» **What you need to do**:
Within the listing below, the lines to output run from the one containing "Click the 114.730 price label" through the one containing "Given: Switch to the Deployments tab"; copy them exactly and nothing else.

» **Provided data**:
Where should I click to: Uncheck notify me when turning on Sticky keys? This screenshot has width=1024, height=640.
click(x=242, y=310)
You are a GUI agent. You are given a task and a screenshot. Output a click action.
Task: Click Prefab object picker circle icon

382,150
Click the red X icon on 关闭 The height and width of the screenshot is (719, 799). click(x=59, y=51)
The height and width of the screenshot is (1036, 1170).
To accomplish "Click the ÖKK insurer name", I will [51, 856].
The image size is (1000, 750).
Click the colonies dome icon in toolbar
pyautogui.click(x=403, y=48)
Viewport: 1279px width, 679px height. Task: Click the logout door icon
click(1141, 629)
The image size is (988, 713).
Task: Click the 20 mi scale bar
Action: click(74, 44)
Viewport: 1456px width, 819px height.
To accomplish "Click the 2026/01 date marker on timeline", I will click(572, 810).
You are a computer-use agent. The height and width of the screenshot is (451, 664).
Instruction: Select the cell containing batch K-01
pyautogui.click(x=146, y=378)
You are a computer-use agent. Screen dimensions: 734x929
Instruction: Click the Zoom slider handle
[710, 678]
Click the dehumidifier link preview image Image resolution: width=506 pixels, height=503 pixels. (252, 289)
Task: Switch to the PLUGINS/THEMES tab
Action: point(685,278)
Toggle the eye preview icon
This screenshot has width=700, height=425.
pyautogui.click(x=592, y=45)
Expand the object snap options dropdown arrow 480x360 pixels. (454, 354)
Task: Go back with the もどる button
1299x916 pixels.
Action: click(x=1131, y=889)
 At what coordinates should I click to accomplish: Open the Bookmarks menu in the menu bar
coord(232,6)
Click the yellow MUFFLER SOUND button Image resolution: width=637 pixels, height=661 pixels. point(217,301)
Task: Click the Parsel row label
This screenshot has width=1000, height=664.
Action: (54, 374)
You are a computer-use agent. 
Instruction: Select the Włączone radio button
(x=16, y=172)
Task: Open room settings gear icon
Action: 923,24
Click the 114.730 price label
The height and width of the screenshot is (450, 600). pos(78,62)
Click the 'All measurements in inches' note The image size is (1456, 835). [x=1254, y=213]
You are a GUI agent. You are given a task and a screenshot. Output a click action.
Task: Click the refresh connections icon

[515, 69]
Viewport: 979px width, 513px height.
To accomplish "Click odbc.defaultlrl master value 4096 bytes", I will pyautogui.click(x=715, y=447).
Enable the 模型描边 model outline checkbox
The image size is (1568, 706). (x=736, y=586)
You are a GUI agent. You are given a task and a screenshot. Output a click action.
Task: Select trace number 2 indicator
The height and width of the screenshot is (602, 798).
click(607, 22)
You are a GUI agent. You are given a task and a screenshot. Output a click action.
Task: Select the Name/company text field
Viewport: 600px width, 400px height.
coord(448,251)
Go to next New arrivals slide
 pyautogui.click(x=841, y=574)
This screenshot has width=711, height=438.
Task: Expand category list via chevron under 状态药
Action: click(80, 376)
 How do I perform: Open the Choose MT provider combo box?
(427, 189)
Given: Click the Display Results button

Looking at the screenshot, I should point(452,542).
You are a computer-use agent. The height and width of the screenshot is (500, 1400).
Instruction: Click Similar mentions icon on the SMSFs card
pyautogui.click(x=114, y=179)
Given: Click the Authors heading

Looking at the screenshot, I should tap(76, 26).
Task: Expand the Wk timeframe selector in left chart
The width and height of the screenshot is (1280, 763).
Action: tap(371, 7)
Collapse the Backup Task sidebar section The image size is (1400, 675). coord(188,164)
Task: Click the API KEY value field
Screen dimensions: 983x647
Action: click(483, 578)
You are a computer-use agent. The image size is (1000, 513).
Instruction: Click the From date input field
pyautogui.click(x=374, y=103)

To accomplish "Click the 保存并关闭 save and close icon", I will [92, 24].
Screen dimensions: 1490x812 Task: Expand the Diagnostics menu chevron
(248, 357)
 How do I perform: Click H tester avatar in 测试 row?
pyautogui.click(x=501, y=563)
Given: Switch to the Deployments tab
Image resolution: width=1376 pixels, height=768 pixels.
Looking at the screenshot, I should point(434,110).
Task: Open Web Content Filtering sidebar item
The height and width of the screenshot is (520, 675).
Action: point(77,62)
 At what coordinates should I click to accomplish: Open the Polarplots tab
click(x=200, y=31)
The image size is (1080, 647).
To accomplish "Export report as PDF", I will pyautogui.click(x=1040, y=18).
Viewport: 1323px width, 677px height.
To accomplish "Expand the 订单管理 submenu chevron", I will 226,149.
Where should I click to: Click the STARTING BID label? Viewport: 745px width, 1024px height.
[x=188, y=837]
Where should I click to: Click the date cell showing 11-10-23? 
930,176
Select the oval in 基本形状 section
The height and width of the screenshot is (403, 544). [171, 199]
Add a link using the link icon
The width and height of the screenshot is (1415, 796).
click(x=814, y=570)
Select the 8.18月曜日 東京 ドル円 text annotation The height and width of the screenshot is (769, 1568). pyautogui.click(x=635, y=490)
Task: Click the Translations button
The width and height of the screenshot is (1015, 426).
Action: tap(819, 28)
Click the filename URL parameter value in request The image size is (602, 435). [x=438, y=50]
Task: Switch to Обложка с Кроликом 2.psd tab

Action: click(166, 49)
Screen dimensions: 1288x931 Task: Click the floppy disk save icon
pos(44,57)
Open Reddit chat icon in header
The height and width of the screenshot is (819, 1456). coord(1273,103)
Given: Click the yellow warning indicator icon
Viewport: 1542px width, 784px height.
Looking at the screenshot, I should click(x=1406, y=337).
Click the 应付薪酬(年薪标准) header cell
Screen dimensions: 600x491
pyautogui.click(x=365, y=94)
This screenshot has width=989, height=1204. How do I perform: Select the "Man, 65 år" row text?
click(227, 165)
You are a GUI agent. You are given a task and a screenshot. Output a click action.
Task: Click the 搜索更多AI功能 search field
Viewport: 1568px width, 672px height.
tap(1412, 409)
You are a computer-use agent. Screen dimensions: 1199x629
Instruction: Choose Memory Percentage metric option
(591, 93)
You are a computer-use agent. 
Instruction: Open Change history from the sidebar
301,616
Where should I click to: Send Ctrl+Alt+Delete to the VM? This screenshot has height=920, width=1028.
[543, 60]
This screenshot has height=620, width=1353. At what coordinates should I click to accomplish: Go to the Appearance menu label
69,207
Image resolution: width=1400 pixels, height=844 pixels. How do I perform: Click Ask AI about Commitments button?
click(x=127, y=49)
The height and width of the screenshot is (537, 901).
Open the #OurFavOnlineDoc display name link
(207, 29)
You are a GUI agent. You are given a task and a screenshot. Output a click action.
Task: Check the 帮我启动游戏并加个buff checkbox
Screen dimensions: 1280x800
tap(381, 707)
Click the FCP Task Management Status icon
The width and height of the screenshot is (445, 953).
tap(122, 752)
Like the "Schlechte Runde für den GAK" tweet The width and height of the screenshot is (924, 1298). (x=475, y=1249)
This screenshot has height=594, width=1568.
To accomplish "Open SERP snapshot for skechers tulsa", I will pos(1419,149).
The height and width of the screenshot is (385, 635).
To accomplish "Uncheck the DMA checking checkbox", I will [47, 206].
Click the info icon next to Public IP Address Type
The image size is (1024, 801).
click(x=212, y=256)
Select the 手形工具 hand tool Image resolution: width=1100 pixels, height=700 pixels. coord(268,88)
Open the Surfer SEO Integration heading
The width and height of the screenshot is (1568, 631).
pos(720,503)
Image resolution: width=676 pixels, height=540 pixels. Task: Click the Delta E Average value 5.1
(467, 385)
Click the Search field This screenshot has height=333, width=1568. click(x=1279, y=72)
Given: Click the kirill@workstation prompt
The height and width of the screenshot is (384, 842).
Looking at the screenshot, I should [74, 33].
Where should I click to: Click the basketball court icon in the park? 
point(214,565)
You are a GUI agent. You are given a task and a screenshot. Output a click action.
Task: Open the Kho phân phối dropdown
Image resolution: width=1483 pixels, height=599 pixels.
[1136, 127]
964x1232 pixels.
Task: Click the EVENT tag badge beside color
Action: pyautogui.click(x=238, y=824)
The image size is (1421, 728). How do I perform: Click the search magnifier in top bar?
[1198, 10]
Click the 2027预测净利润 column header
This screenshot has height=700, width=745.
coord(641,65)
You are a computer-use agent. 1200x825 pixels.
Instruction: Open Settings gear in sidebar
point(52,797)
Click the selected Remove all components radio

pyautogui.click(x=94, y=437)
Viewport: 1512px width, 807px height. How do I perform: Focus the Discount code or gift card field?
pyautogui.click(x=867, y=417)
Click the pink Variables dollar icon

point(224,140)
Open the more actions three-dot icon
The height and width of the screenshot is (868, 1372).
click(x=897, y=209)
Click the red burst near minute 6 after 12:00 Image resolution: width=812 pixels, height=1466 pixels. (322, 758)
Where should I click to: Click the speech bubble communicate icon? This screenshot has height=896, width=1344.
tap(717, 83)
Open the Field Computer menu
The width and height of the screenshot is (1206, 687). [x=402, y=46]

» **Solved problem**:
Click the 114.730 price label
The height and width of the screenshot is (450, 600). pos(78,62)
Click the 'All measurements in inches' note The image size is (1456, 835). [x=1254, y=213]
You are a GUI agent. You are given a task and a screenshot. Output a click action.
Task: Click the refresh connections icon

[515, 69]
Viewport: 979px width, 513px height.
To accomplish "Click odbc.defaultlrl master value 4096 bytes", I will pyautogui.click(x=715, y=447).
Enable the 模型描边 model outline checkbox
The image size is (1568, 706). (x=736, y=586)
You are a GUI agent. You are given a task and a screenshot. Output a click action.
Task: Select trace number 2 indicator
The height and width of the screenshot is (602, 798).
click(607, 22)
You are a GUI agent. You are given a task and a screenshot. Output a click action.
Task: Select the Name/company text field
Viewport: 600px width, 400px height.
coord(448,251)
Go to next New arrivals slide
 pyautogui.click(x=841, y=574)
This screenshot has width=711, height=438.
Task: Expand category list via chevron under 状态药
Action: click(80, 376)
 How do I perform: Open the Choose MT provider combo box?
(427, 189)
Given: Click the Display Results button

Looking at the screenshot, I should point(452,542).
You are a computer-use agent. The height and width of the screenshot is (500, 1400).
Instruction: Click Similar mentions icon on the SMSFs card
pyautogui.click(x=114, y=179)
Given: Click the Authors heading

Looking at the screenshot, I should tap(76, 26).
Task: Expand the Wk timeframe selector in left chart
The width and height of the screenshot is (1280, 763).
Action: tap(371, 7)
Collapse the Backup Task sidebar section The image size is (1400, 675). coord(188,164)
Task: Click the API KEY value field
Screen dimensions: 983x647
Action: click(483, 578)
You are a computer-use agent. The image size is (1000, 513).
Instruction: Click the From date input field
pyautogui.click(x=374, y=103)

To accomplish "Click the 保存并关闭 save and close icon", I will [92, 24].
Screen dimensions: 1490x812 Task: Expand the Diagnostics menu chevron
(248, 357)
 How do I perform: Click H tester avatar in 测试 row?
pyautogui.click(x=501, y=563)
Given: Switch to the Deployments tab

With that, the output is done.